Energy & utilities · B2C · Design stewardship
Design stewardship across a utility service ecosystem
Long-term design stewardship within a regulated energy and utilities environment
How is coherence maintained across a multi-year service ecosystem?
This case study examines three years of design stewardship within a large-scale digital transformation program for an energy and utilities provider. It focuses on maintaining coherence across services over time, adapting a shared design system to local constraints, and sustaining system integrity amid regulatory, organizational, and market change.

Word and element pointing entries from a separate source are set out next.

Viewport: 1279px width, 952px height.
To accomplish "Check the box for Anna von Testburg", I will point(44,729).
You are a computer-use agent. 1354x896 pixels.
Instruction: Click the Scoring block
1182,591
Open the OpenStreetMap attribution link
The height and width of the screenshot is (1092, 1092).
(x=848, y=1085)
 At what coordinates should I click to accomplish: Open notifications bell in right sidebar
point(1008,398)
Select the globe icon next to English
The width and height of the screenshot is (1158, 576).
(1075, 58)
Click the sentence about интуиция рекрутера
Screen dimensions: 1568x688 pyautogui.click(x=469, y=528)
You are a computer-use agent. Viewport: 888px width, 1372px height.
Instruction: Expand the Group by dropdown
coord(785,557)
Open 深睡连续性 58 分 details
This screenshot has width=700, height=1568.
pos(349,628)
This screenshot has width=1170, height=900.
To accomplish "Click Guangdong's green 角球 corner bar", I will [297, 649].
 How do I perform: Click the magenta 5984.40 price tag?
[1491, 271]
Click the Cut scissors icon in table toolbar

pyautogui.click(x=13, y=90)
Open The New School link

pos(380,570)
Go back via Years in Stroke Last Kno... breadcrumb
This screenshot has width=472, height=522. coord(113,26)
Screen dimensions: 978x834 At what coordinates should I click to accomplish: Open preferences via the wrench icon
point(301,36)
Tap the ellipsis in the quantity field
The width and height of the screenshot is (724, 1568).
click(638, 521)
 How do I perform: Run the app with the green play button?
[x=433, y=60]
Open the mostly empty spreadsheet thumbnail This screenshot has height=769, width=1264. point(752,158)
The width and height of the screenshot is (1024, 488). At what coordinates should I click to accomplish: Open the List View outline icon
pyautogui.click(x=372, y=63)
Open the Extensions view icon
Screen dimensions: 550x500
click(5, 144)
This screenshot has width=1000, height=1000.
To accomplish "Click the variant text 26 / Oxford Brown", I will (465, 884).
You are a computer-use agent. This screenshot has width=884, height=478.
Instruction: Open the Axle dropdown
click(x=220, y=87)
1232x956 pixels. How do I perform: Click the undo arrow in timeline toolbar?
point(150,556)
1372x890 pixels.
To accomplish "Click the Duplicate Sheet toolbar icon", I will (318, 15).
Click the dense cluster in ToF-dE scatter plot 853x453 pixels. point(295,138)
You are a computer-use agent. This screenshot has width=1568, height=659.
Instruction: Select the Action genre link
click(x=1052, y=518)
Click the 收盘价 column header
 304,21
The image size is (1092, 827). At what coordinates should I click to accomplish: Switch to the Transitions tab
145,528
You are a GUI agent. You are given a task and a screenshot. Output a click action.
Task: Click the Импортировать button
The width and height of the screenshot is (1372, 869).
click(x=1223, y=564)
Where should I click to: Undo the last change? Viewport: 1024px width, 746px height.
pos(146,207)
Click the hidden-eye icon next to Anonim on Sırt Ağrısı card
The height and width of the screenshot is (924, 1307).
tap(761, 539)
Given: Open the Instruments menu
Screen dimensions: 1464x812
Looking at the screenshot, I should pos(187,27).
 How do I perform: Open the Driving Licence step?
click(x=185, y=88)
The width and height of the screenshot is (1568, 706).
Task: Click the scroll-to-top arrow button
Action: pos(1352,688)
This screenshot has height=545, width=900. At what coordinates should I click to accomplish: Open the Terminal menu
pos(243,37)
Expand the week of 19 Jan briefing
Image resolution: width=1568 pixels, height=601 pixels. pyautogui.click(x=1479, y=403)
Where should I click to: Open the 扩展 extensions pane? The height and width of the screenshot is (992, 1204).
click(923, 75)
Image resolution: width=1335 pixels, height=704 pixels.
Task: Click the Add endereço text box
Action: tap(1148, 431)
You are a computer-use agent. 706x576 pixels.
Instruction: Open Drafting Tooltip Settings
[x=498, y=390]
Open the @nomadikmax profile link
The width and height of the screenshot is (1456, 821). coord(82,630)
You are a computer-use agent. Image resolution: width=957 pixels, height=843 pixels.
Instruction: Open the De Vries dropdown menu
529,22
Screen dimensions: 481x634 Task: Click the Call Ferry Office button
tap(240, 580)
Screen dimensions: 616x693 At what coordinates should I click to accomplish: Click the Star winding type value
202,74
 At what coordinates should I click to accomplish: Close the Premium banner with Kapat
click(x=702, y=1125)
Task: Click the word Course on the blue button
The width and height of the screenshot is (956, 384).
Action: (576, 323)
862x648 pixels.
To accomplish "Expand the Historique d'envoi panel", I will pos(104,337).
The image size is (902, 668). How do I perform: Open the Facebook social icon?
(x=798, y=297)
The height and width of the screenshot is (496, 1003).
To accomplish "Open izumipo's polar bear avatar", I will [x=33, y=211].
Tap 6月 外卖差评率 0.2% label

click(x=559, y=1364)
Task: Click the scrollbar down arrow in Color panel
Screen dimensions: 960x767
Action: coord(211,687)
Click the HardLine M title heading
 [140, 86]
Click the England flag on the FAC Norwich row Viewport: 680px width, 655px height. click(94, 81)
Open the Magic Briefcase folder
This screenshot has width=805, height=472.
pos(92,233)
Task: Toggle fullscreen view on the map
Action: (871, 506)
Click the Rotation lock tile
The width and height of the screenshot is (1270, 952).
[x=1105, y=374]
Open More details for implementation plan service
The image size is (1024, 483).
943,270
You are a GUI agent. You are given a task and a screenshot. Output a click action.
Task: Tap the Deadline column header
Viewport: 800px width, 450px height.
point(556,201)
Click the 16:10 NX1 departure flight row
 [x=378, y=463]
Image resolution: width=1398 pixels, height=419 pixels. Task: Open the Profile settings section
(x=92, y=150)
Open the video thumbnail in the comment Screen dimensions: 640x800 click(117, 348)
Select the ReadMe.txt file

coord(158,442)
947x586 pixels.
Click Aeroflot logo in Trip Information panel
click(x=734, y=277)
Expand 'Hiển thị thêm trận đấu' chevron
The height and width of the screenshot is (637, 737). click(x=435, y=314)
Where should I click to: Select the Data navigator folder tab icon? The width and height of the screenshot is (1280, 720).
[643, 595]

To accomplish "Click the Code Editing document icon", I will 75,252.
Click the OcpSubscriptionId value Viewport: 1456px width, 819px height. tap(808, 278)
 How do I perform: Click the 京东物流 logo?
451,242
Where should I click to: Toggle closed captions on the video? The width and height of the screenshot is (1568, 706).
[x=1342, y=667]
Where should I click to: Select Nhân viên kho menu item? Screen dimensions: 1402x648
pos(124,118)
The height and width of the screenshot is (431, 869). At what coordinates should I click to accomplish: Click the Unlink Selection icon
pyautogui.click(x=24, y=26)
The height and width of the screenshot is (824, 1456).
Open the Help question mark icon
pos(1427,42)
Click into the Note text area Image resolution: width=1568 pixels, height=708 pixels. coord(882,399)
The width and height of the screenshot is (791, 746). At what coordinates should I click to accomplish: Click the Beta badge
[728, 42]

Rather than a single redesign, the engagement took the form of sustained responsibility for system health across platforms and initiatives. The work illustrates how design creates long-term value in regulated environments by aligning services, teams, and decisions around a shared logic that can evolve without fragmentation.
Engagement overview
What this was, at a glance
Between 2017 and 2020, I worked as a lead product designer within a strategic partnership supporting the digital renewal of ELMŰ-ÉMÁSZ, Hungary’s largest electricity and gas provider at the time. At its peak, the company served approximately 2.2 million residential customers, making usability, clarity, and operational efficiency critical at every touchpoint.
The engagement unfolded over multiple years and initiatives, beginning with the renewal of the corporate brand site and expanding into a broader consumer-facing ecosystem. The work took the form of sustained design stewardship across platforms, services, and organizational boundaries.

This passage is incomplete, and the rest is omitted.